▶ **Source passage**
From 526d963ebb462e586f5a1d6cadf0539b3f2e559b Mon Sep 17 00:00:00 2001
From: kangguangli <kangguangli@hotmail.com>
Date: Wed, 28 Sep 2022 10:42:17 +0800
Subject: [PATCH] [NPU] add gpu kernel for transfer layout (#46307)

* add gpu kernel for transfer layout

* comment error throw

* fix: flag setting in testcase; add condition check for raising error

* fix typo

* fix: add error type for PADDLE_THROW

* remove kernel fallback in data_transfer.cc

* remove useless variable definition
---
 .../framework/new_executor/data_transfer.cc   | 11 +++++
 paddle/fluid/framework/phi_utils.cc           |  7 +++
 paddle/phi/kernels/funcs/math_function.cu     | 26 +++++-----
 paddle/phi/kernels/transfer_layout_kernel.cc  |  7 +++
 .../unittests/test_transfer_layout_op.py      | 48 +++++++++++++++++++
 5 files changed, 87 insertions(+), 12 deletions(-)

▶ **Provided data**
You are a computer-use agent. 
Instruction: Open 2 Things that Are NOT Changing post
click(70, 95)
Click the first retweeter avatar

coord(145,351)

▶ **Parts of the exercise**
1) Reproduce the transfer layout patch word for word, covering the stretch from "From 526d963ebb462e586f5a1d6cadf0539b3f2e559b Mon" through "transfer layout (#46307)".
2) Take the transfer layout patch further, picking up right after its last line.

▶ **Results for the exercise**
1)
From 526d963ebb462e586f5a1d6cadf0539b3f2e559b Mon Sep 17 00:00:00 2001
From: kangguangli <kangguangli@hotmail.com>
Date: Wed, 28 Sep 2022 10:42:17 +0800
Subject: [PATCH] [NPU] add gpu kernel for transfer layout (#46307)

2)
diff --git a/paddle/fluid/framework/new_executor/data_transfer.cc b/paddle/fluid/framework/new_executor/data_transfer.cc
index 06962f7b5e..00ede9fd41 100644
--- a/paddle/fluid/framework/new_executor/data_transfer.cc
+++ b/paddle/fluid/framework/new_executor/data_transfer.cc
@@ -142,11 +142,22 @@ void DataTranferHelper::RunAndConstructOpFuncNode(
   if (phi::KernelFactory::Instance().HasCompatiblePhiKernel(
           op_with_kernel->Type())) {
     auto phi_kernel_key = op_with_kernel->ChoosePhiKernel(exec_ctx);
+    auto phi_kernel_name = op_with_kernel->PhiKernelSignature()->name;
     VLOG(6) << "phi_kernel_key " << phi_kernel_key << "\n";
+    VLOG(6) << "phi_kernel_name " << phi_kernel_name << "\n";
 
     if (op_with_kernel->PhiKernel()->IsValid()) {
       run_phi_kernel = true;
     }
+
+    // For data transfer ops, they should not fallback to cpu.
+    // Though they're device-independent operations,
+    // their implementations are device-related.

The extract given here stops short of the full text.